THAT'S superwang! Hi and welcome to the forum, no you will not have to sell your house,
The way it works is this: you propose that in the 4th or final year of the IVA you will obtain a market valuation of the property and redemption statements on the mortgage and any further secured charges against the property. Creditors and Insolvency Practitioners realise that it's next to impossible to get a 90-100% remortgage for a debtor in a IVA, so they will settle on a remortgage of up to 85% of the property's value.
If the charges against the property at revaluation time are therefore less than 85% of its value, you will take the remortgage offer to release the equity into the IVA, which will consequently reduce your payments to your IVA. Creditors do not normally wish to see your increased mortgage payments at higher than 60% of the amount you are paying into the IVA.
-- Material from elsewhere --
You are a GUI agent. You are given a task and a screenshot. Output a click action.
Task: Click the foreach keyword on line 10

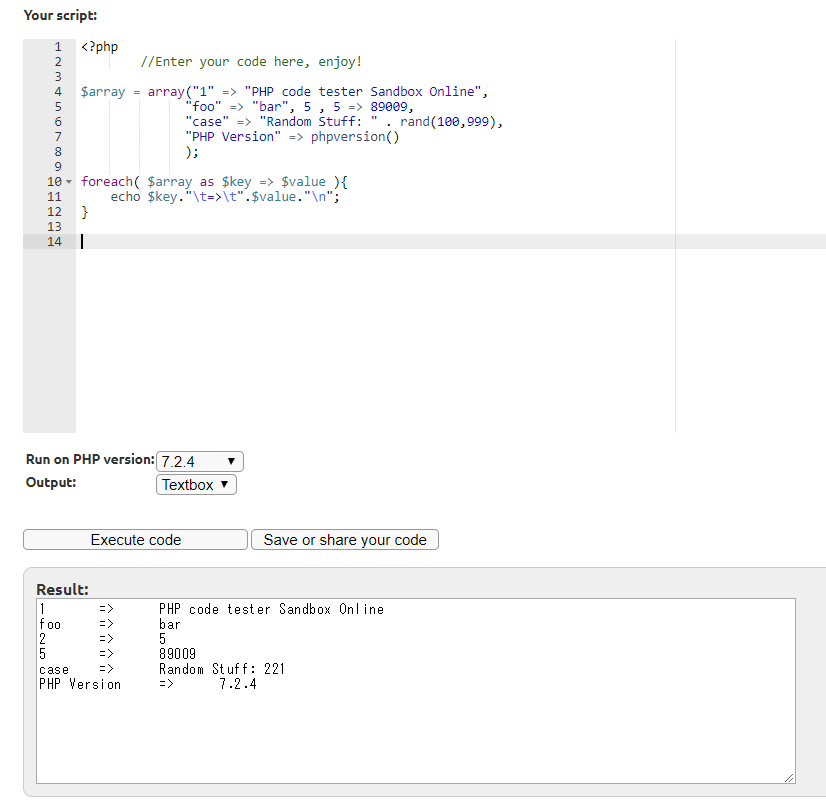pyautogui.click(x=107, y=182)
If you cannot get a remortgage offer at that time, but equity in the property has risen, then creditors may instead agree that the IVA continues for at most one extra year in lieu of release of equity from the property. They are only likely to agree to this though if the amount of equity release being forgone is similar to what one year's extra IVA payments will amount to.
If the amount of equity you have in the property is more than the amount of your unsecured debts at the outset, you cannot enter an IVA; the creditors would simply expect you to remortgage your house to pay off the unsecured debts in full.
If the property is jointly owned with significant equity but only you are subject to the IVA, creditors will expect to see only your share of the equity – your partner's share remains untouched.